Chacun vit différemment sa transition. La plupart des transgenres n'ont pas recours au changement de sexe, possible grâce à une opération chirurgicale. Il faut compter entre 25 000 et 30 000 dollars (21 000 à 25 000 euros) sans prise en charge de la part des assurances. Un tel montant freine forcément les petits porte-monnaie.

La Marine est un monde réputé viril, comment y avez-vous vécu votre transsexualité ? 

J'ai servi mon pays dans le silence et le secret. Je me suis engagée à 17 ans, en janvier 1970, pendant trois ans dont 20 mois au Vietnam. Je n'ai jamais parlé de ma transsexualité à qui que ce soit jusqu'en 2002. J'avais peur pour ma vie, d'être tuée, mais également d'être exclue de la Marine sans ménagement. J'ai aussi été victime de maltraitance et d'abus sexuels en exercice.

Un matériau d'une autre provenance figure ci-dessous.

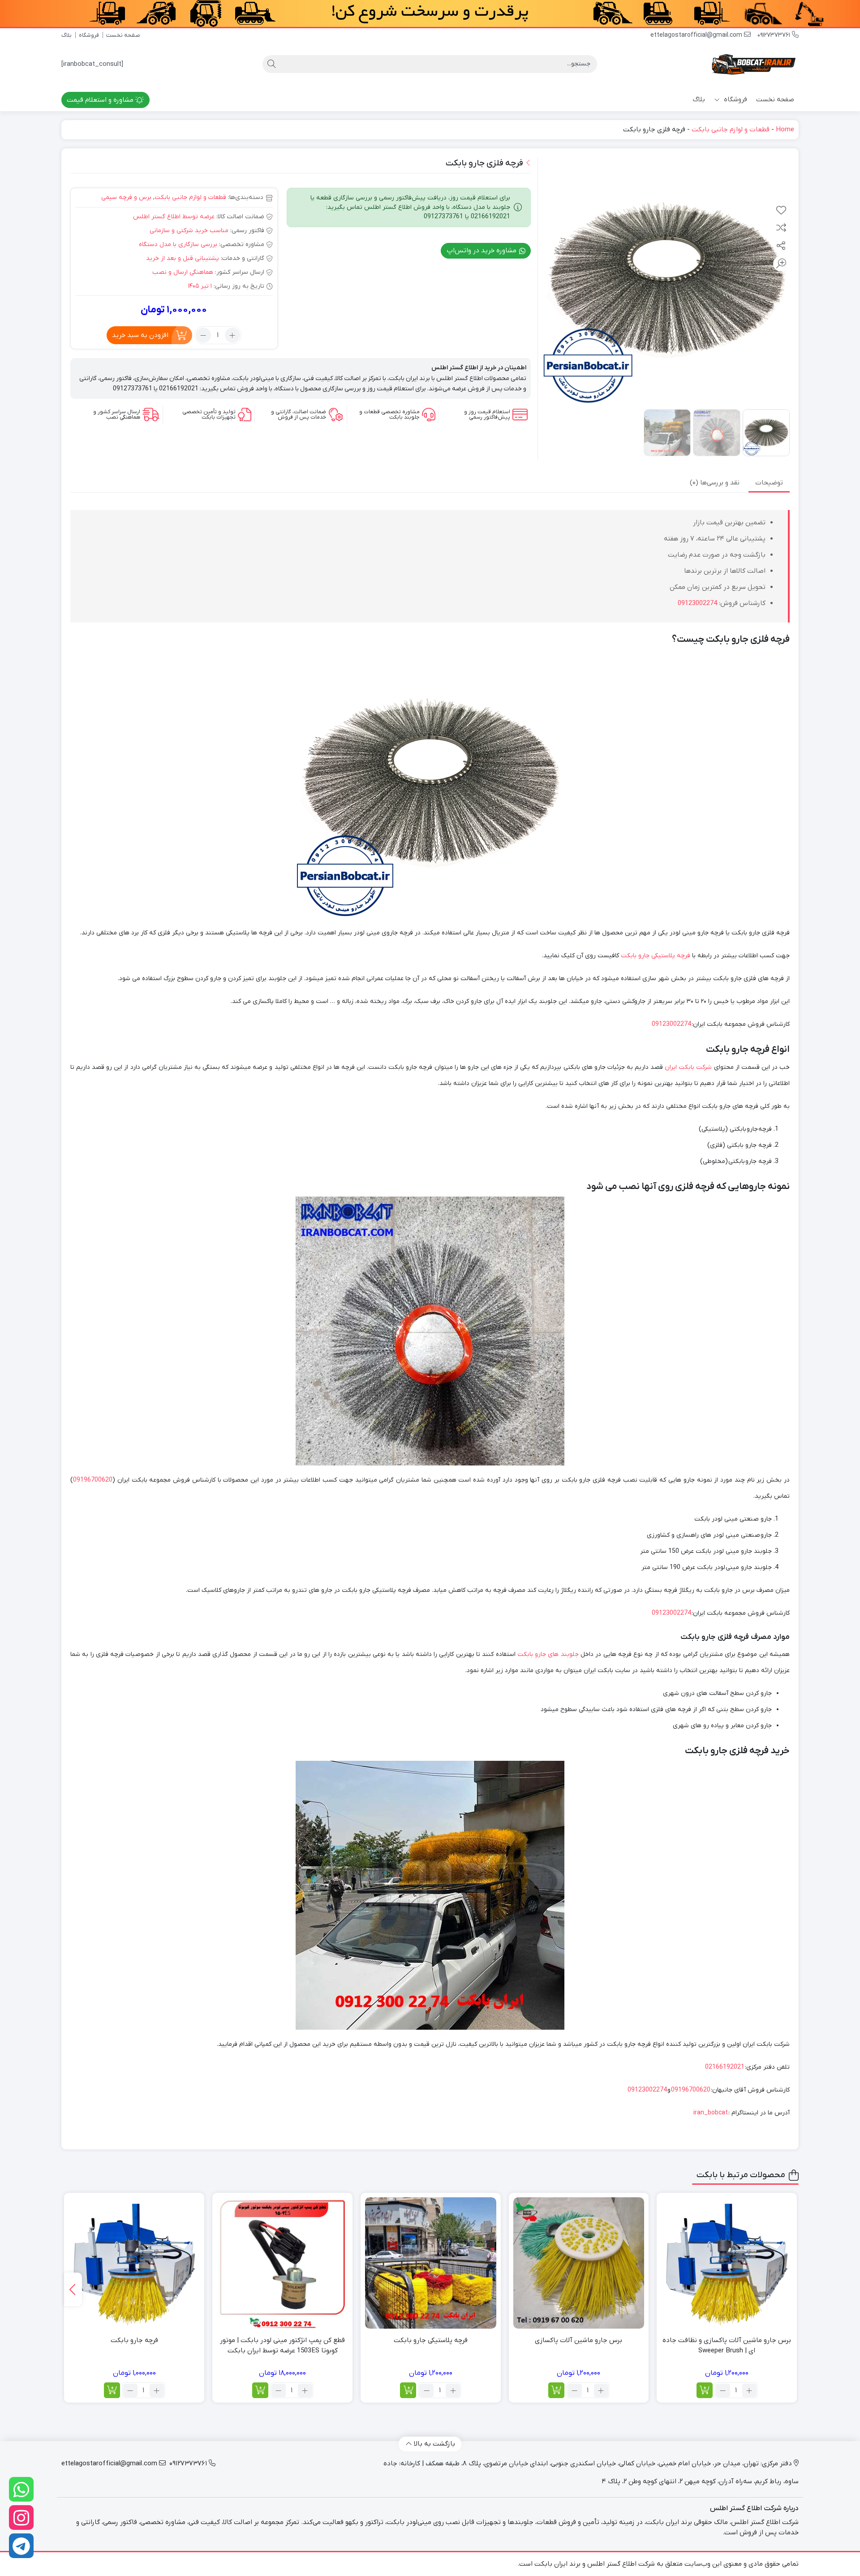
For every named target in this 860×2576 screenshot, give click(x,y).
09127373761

De mon temps, le sujet était tabou et méconnu. Je n'avais pas les mots pour décrire ce que je ressentais. J'avais ce sentiment d'être la seule personne dans ce cas et que personne ne pouvait me comprendre. J'ai peut-être rencontré des personnes transgenres pendant mon service. Je ne sais pas. Elles ont gardé le silence, comme moi.